First Nations opting to use their property tax revenues to obtain long term capital financing through the provisions of the FMA may do so through a FNTC approved borrowing law made under section 5(1)(d) of the FMA. The Commission has developed a sample borrowing law, and a sample borrowing agreement law. A key element of the borrowing law is the project plan. The project plan summarizes the capital project, its financing, fiscal impact, and registered professional certification.
Debt servicing will be based on a percentage of annual property tax revenue. The percentage will depend on the composition of the tax base, security of leasing arrangements, expenditure obligations, and other factors.
The taxes are generally applied to parcels of land. This means that the owner of the parcel of land is responsible for paying the services tax. A services tax is allocated as an annual charge that may be levied for a set number of years depending on the law. Types of local services include:
The cost of work undertaken as a provision of services is paid up front by the First Nation then recovered from property owners within the service area using the tax. The tax may be based on a single amount for each unit or the taxable frontage of the parcel. In some instances, owners can pay the amount in one lump sum, and avoid interest charges. Typically, First Nations will contribute a portion of the cost from the local revenue generated through the First Nation’s property tax law.
Property Transfer Taxes
Property transfer tax (“PTT”) laws are a tax on real property transferred (typically a lease) paid by the purchaser of real property, and is based on the fair market value of the property being transferred.

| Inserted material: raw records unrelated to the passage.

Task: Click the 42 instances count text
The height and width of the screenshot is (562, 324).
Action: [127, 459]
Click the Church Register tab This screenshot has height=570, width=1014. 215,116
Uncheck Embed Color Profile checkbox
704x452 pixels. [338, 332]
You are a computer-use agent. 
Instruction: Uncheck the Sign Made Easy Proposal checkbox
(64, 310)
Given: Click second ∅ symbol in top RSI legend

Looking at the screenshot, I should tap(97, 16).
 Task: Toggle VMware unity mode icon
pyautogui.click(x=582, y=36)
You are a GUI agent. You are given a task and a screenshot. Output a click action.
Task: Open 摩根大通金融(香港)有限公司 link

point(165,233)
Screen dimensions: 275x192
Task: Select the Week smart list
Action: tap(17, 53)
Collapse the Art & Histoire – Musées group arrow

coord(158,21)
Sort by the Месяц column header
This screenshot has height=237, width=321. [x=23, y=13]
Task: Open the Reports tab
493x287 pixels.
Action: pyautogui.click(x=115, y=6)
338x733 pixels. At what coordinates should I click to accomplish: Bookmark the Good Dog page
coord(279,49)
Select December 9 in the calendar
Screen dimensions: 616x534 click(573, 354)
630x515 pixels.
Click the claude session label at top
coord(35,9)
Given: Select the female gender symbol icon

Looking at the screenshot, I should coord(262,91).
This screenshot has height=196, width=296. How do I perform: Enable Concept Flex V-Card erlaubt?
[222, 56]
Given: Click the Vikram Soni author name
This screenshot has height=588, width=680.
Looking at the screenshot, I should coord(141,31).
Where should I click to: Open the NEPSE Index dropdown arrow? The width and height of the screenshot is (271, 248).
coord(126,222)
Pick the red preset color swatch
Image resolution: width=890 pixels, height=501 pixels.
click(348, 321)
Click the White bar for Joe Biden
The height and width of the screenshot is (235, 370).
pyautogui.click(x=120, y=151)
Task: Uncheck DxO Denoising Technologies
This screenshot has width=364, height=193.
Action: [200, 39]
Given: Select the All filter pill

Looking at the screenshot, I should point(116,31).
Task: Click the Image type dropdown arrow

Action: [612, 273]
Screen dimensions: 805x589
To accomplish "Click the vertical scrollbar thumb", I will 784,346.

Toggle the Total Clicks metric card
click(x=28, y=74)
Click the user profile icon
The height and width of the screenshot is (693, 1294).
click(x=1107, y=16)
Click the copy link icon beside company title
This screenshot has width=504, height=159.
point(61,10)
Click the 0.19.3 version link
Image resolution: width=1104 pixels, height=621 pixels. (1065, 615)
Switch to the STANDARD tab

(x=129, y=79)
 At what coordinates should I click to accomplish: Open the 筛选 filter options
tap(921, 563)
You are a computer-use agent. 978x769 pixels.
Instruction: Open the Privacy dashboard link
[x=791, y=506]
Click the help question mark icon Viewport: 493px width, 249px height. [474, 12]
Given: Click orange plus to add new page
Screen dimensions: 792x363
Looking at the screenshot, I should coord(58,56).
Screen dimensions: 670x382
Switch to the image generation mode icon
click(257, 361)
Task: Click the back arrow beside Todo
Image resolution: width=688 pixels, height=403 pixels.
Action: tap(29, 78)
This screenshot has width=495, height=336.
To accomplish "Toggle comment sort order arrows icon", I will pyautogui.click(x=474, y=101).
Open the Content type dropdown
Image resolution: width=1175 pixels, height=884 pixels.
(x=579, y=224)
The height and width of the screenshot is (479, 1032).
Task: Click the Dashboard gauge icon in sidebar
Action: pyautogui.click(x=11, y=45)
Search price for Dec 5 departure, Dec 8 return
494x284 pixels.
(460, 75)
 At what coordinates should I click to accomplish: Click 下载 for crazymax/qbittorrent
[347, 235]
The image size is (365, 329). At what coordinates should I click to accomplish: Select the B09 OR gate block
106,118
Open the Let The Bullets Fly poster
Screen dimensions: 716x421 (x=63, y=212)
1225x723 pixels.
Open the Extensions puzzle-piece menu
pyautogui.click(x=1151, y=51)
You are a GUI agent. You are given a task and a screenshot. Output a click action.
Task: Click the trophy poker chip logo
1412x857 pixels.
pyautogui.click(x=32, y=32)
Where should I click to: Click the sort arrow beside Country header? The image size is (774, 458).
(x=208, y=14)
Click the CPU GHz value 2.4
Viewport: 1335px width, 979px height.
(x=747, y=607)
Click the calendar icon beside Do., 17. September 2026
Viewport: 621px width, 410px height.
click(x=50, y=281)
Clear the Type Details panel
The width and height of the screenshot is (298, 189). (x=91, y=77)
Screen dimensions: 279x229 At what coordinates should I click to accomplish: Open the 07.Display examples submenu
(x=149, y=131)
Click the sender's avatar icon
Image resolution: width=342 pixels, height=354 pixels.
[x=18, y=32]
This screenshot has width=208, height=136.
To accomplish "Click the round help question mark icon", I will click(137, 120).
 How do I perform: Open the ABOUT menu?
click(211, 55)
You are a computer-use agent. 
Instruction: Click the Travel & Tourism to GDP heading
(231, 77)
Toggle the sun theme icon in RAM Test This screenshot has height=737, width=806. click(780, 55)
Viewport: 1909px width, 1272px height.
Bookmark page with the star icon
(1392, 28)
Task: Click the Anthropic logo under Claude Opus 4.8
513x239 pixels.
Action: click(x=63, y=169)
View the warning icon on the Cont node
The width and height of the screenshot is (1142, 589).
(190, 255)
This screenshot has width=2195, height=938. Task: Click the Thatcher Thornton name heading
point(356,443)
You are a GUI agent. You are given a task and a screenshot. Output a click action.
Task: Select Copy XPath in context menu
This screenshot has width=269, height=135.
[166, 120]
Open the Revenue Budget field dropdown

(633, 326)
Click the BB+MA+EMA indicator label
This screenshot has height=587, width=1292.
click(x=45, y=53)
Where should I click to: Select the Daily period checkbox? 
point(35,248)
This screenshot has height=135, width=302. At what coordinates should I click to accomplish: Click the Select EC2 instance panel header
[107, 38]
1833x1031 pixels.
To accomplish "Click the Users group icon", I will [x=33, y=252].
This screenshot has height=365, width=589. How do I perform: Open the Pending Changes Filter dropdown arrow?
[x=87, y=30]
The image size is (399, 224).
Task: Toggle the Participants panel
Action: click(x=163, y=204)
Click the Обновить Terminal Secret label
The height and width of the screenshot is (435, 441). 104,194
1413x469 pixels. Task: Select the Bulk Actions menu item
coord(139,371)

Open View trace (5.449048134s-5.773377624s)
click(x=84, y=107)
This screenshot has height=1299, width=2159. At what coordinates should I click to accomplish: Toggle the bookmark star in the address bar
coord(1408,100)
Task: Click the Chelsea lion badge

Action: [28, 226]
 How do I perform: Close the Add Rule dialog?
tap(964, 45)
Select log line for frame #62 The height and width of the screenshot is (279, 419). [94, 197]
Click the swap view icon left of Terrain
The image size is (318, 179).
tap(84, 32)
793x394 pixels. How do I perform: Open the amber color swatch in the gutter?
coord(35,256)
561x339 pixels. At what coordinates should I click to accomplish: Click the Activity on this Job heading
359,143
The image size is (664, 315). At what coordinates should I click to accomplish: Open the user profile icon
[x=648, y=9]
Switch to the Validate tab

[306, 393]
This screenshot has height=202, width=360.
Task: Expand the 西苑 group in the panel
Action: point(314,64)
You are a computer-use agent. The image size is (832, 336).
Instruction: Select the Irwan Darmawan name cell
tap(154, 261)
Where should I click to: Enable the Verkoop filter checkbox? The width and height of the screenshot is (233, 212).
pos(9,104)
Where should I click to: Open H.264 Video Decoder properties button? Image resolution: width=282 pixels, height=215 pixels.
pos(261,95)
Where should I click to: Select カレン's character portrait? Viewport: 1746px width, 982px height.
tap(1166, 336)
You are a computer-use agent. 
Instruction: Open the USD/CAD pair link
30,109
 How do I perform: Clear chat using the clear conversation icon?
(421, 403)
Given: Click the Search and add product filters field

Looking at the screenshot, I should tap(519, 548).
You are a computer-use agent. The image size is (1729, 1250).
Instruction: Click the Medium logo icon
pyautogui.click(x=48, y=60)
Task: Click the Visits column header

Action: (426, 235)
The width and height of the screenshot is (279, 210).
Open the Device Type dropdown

The PTT law sets out when and how the tax will be levied, the rate of tax, any exemptions from the tax, and includes provisions respecting the rights of appeal, the application of penalties and interest to unpaid taxes, and enforcement and collection mechanisms available to First Nations. A critical element in the operation of the PTT is First Nation control over land registry, therefore participation in the First Nations Lands Management Act is strongly recommended.
The FNTC has developed standards for PTT laws based on best practices, while allowing for local variation where appropriate and supporting harmonization with provincial jurisdictions where appropriate. First Nations have discretion in setting their rate of PTT; however, their rate cannot exceed the adjacent provincial rate for PTT. If there is no PTT in their adjacent province, First Nations may choose any other province to follow for rates and exemptions.
Development Cost Charges
Development Cost Charges (“DCC”) are taxes collected from developers of reserve land to pay the capital costs of servicing the development with transportation (roads), water/sewer/storm-water drainage, and providing park and recreation lands and facilities. DCCs must be collected under the authority of a DCC law it is made under.
As an efficient alternative to launching a formal appeal, some First Nations use a mechanism called a request for reconsideration of assessment. A request for reconsideration, in this instance, is where a taxpayer can request that an assessor reconsider the original assessment.
Taxpayers usually have 21 days from the time the assessment notices are mailed to make a request for reconsideration. Specific deadline dates are printed on the assessment notice. In this process, the assessor reviews the assessment of the taxable property in question and provides the taxpayer with the results of the reconsideration. If the assessor modifies the assessment, a revised notice is sent to the person who requested the reconsideration and to any other persons who were sent an assessment notice concerning the property. Typically, a request for reconsideration will deal with valuation; however, reconsiderations can also concern classification, errors, omissions, or use of exemptions.